Knowing about public sentiment towards EA seems directly relevant for outreach.
For example, post-FTX there was much discussion about whether the EA brand had become so toxic that we should simply abandon it (which would have entailed huge costs, even if it had been the right thing to do on balance). I won’t elaborate too much on this since it seems relatively straightforward.
Knowing about difference in sentiment across groups is also relevant.
For example, if sentiment dramatically differed between men and women, or other demographics, this would potentially suggest the need for change (whether in terms of our messaging or features of the community etc.
One move which is sometimes made to suggest that these things aren’t relevant, is to say that we only need to be concerned about awareness and attitudes among certain specific groups (e.g. policymakers or elite students). But even if we think that knowing about awareness and attitudes towards EA among certain groups is highly important, it doesn’t suggest that broader public attitudes are not important.
For example, even in cases where EA were supported by elites (of whatever kind) action may be difficult in the face of broad, public opposition.
The attitudes of elites (or whatever other specific, narrow group we think is of interest) and broader public opinion are not completely autonomous, so broader awareness and attitudes are likely to penetrate whatever other group we’re interested in.

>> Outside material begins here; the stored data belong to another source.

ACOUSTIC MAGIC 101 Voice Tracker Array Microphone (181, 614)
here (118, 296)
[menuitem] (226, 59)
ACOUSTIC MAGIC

I think we actually are interested in the awareness, attitudes and involvement of a broader public, not just specific narrow groups, particularly in the long-term. At the least, some subsets of EA are interested in this, even if other subsets of EA actors might be focused more narrowly on particular groups.[1]
As a practical matter, it’s also worth bearing in mind that large representative surveys like this can generate estimate for some niche subgroups, for example, just not really niche ones like elite policymakers), particularly with larger sample sizes.
Just to chime in as someone doing professional community building—these surveys are very useful for all of the reasons David just gave.